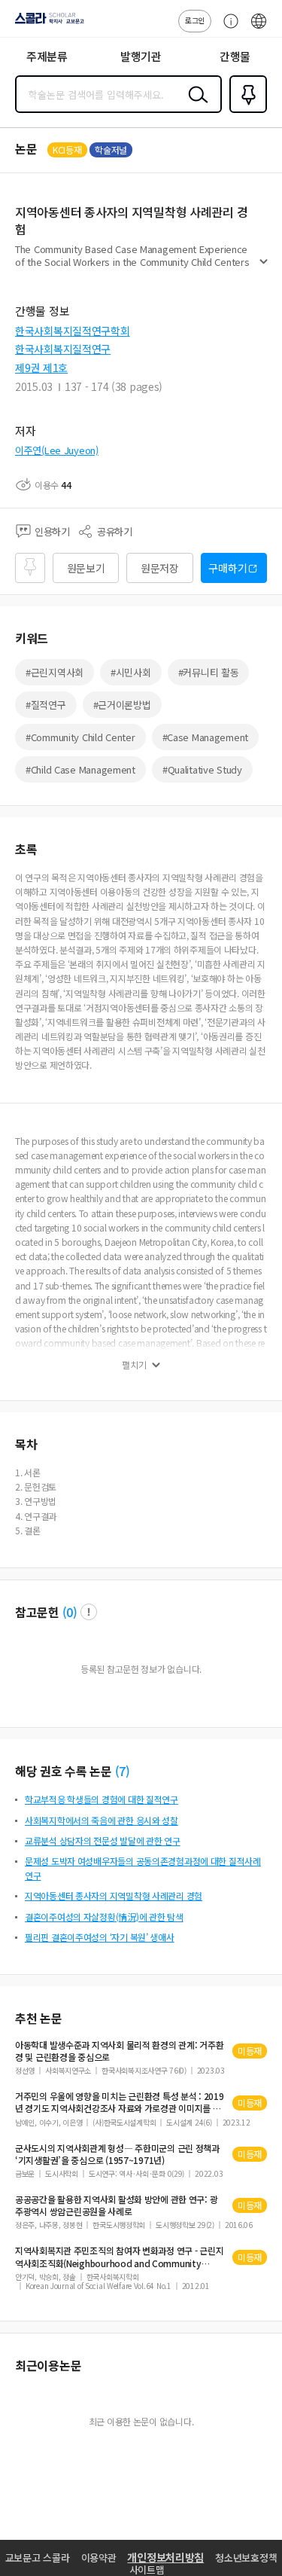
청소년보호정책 (246, 2557)
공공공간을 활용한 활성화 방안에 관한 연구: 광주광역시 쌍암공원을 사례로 (116, 2205)
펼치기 (263, 268)
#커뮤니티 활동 (208, 672)
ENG (258, 28)
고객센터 (227, 28)
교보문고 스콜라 (37, 2557)
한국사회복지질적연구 (63, 348)
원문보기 (86, 567)
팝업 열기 (88, 1612)
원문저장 (160, 567)
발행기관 (141, 56)
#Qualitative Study (202, 769)
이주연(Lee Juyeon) (57, 450)
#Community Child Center (80, 737)
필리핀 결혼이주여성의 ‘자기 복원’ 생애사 (99, 1936)
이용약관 (99, 2557)
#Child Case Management (80, 769)
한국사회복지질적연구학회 (72, 330)
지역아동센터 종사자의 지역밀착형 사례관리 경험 (113, 1895)
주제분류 (47, 56)
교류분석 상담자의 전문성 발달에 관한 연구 (102, 1840)
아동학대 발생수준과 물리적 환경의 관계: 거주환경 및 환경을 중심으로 (119, 2051)
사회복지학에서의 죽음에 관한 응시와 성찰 (101, 1820)
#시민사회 (131, 672)
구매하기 (227, 567)
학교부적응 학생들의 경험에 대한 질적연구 (101, 1799)
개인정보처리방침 (165, 2557)
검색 (195, 106)
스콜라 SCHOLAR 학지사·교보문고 (46, 23)
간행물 (235, 56)
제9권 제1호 (41, 367)
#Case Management (205, 737)
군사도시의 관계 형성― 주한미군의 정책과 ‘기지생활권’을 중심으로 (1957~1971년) (117, 2154)
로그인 (195, 20)
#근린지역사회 (54, 672)
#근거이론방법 (122, 704)
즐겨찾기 (245, 111)
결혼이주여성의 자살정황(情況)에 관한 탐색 (104, 1916)
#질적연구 (46, 704)
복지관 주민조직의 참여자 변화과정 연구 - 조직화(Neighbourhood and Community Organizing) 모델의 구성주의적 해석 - (119, 2257)
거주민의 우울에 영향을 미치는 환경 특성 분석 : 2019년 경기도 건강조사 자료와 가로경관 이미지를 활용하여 (119, 2102)
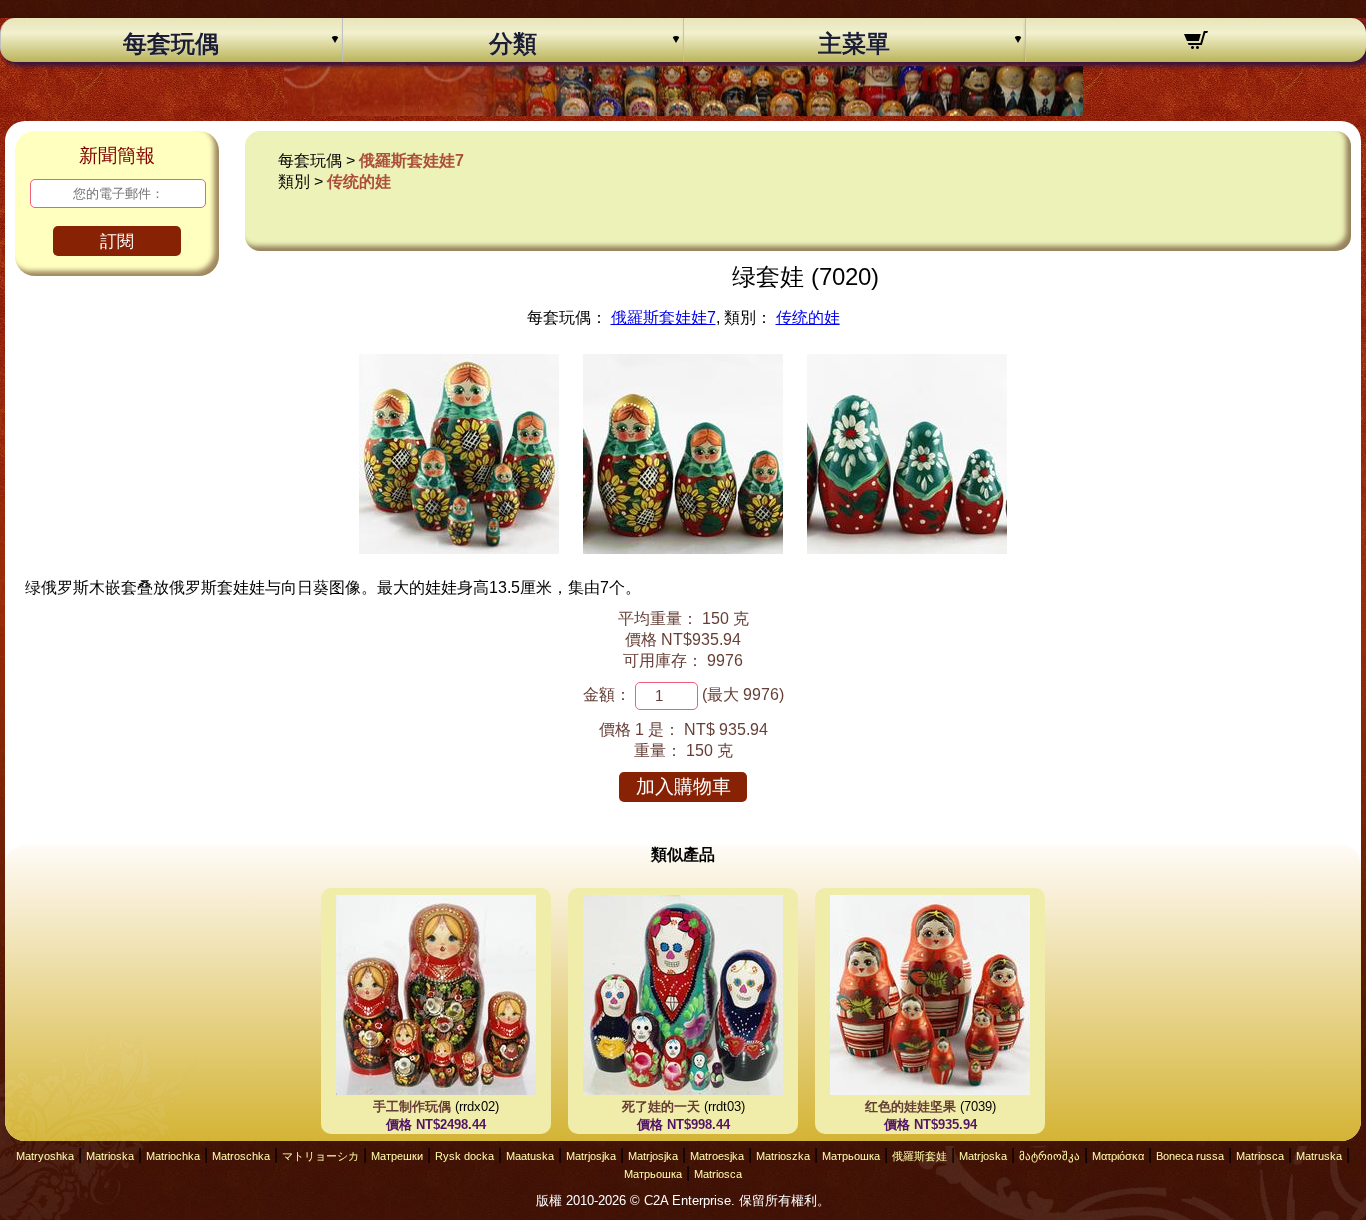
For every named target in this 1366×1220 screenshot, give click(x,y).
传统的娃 (359, 181)
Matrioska (110, 1156)
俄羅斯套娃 (919, 1156)
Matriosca (1260, 1156)
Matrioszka (783, 1156)
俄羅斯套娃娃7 (411, 160)
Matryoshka (45, 1156)
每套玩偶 (171, 44)
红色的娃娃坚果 (910, 1106)
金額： (607, 694)
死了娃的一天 (661, 1106)
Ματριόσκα (1118, 1156)
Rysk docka (464, 1156)
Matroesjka (717, 1156)
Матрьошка (851, 1156)
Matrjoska (983, 1156)
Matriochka (173, 1156)
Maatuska (530, 1156)
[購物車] (1196, 43)
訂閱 (117, 241)
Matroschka (241, 1156)
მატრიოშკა (1049, 1156)
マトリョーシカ (320, 1156)
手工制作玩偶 (412, 1106)
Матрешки (397, 1156)
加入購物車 (683, 786)
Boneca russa (1190, 1156)
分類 (513, 44)
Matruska (1319, 1156)
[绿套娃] (459, 548)
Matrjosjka (591, 1156)
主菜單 (854, 44)
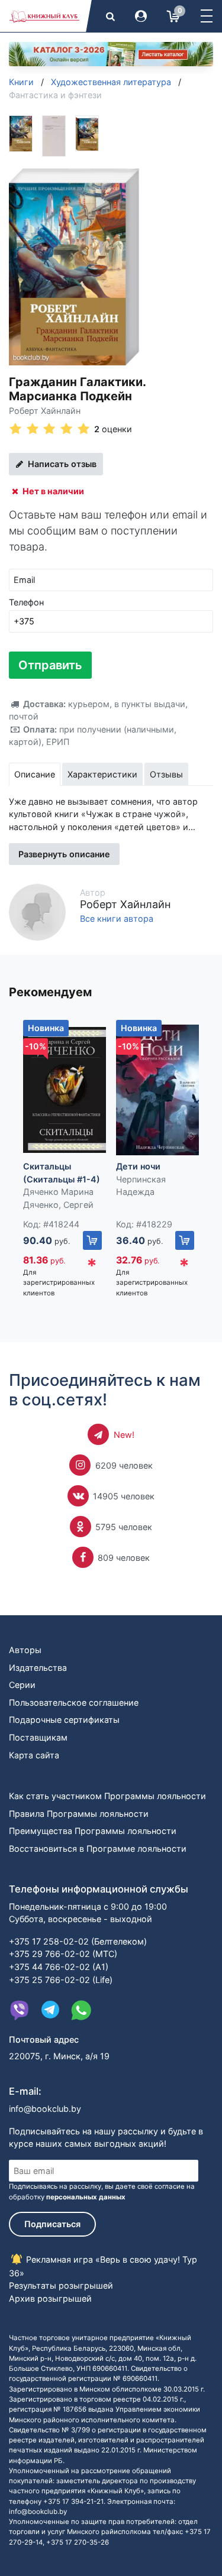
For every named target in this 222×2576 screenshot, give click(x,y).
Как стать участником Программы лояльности (107, 1796)
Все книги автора (116, 919)
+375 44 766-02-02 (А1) (58, 1967)
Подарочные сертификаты (64, 1720)
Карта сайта (34, 1755)
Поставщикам (38, 1737)
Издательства (38, 1668)
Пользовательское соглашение (74, 1702)
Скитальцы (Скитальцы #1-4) (61, 1172)
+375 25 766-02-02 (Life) (60, 1980)
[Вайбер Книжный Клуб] (19, 2010)
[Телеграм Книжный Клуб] (50, 2010)
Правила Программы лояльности (79, 1814)
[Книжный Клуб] (44, 16)
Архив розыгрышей (50, 2298)
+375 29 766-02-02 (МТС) (63, 1954)
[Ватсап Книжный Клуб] (81, 2010)
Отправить (50, 665)
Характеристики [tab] (102, 774)
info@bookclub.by (45, 2109)
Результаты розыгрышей (61, 2285)
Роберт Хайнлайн (45, 411)
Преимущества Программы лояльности (92, 1831)
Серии (22, 1685)
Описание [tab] (34, 774)
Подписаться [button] (52, 2224)
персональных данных (86, 2197)
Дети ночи (138, 1166)
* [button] (91, 1265)
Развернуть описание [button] (64, 854)
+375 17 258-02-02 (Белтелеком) (78, 1941)
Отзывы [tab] (166, 774)
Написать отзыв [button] (60, 464)
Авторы (25, 1650)
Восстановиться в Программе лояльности (97, 1848)
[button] (206, 16)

◆ ◆ ◆ ◆

▶ [Your assignment]:
All lines in the records above that contain "named" are to be reported.

▶ [Result]:
For every named target in this 1366×1220 screenshot, give click(x,y).
For every named target in this 222×2576 screenshot, give click(x,y).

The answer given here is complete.